Just heard that his buddy, the Polish PM Duda has Covid

#21 AM in MN on 10.24.20 at 3:32 pm

From yesterday…

News reports indicate the Minneapolis police department budget was cut by $1.5 million, or 1%. Exaggerate much? – Garth

—————————————————–

The spending hasn’t been reduced, but there are a couple of interesting lawsuits going on right now to force the city to maintain police levels as per their charter.

So many have taken injury/sick/stress leave, and many working off their built up vacation and sick time as they start retirement, that the actual number of police hours spent on the street patrolling or answering calls (like when you call 911 because you just got car-jacked) is down about 40% from a year ago, which was in line with their obligations.

It’s like two different worlds if you travel 5 miles, out of the city boundary to one of the dozens of suburban towns with their own police forces.

The city of 400,000 people is now looking for a $500M bailout from the less disfunctional parts of the state or country to bail them out and help rebuild from the rubble. Get used to the “new normal”. One day the money printing party ends, then the real action starts.

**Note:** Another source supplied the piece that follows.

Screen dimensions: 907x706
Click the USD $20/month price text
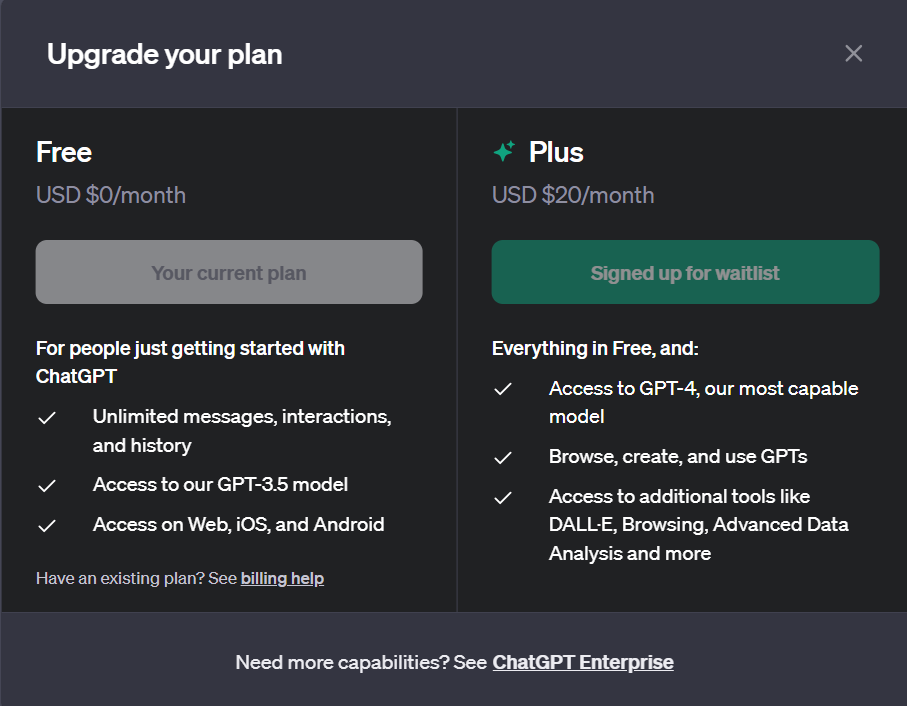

#22 Pandemic my derriere on 10.24.20 at 4:06 pm

More Covid19 porn….I am puking and feel sorry for the cretinous human race

#23 Ryan Lewenza on 10.24.20 at 4:10 pm

Joe “Hi. Is this recovery for the top 10% or for everyone? For example the top 10% never experienced a recession. They’re purchasing homes, stocks and more. Working remotely etc. Do we need a “K” style chart? Second question is how will the trillions upon trillions of printing press money impact this potential recovery?”

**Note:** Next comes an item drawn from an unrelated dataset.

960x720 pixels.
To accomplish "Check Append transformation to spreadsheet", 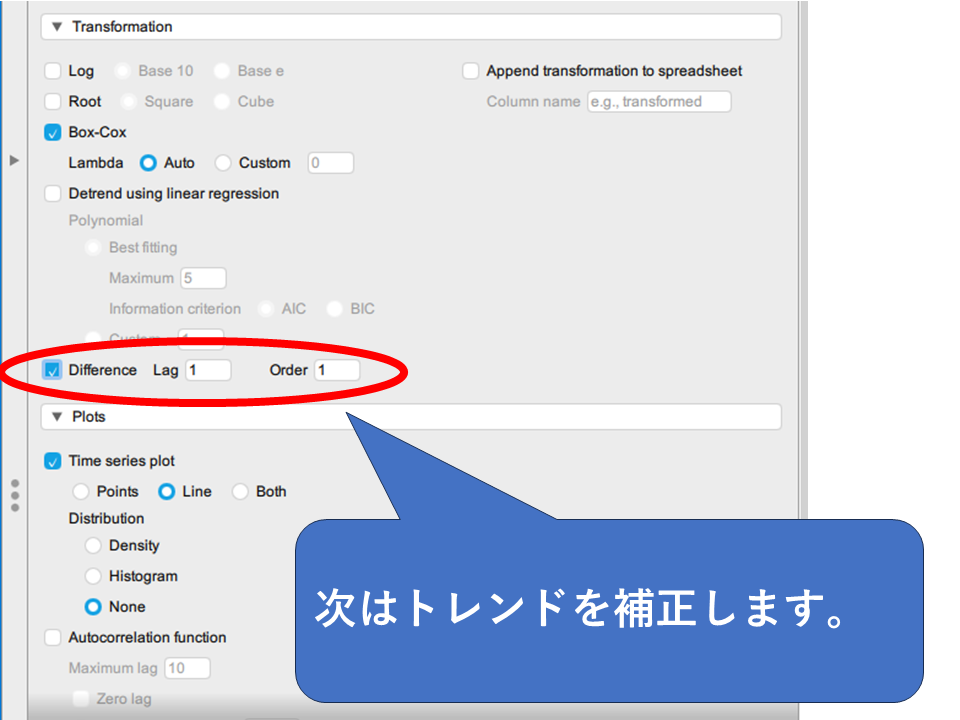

The recovery speaks to the overall economy, but I agree this recovery has been uneven with lower income households being disproportionately hurt by the pandemic, hence the new ‘k shaped’ term. I believe the recovery will be fueled by all the deficits and debt, but one day all the debt will come back to bite us. I think we can kick the debt can down the road for a while (5-10 years) but one day there will be a day of reckoning for all this accumulated debt. – Ryan L

#24 Capt. Serious on 10.24.20 at 4:17 pm

US large caps have been on a tear the past 10 years. I would be hugely surprised if they have another amazing 10 year run. Something in between the 2000s (terrible) and the last 10 years would be a nice outcome. It’s all on earnings growth to keep propelling this market because we’ve had just about as much tailwind as we’ll ever get from falling interest rates and multiple expansion.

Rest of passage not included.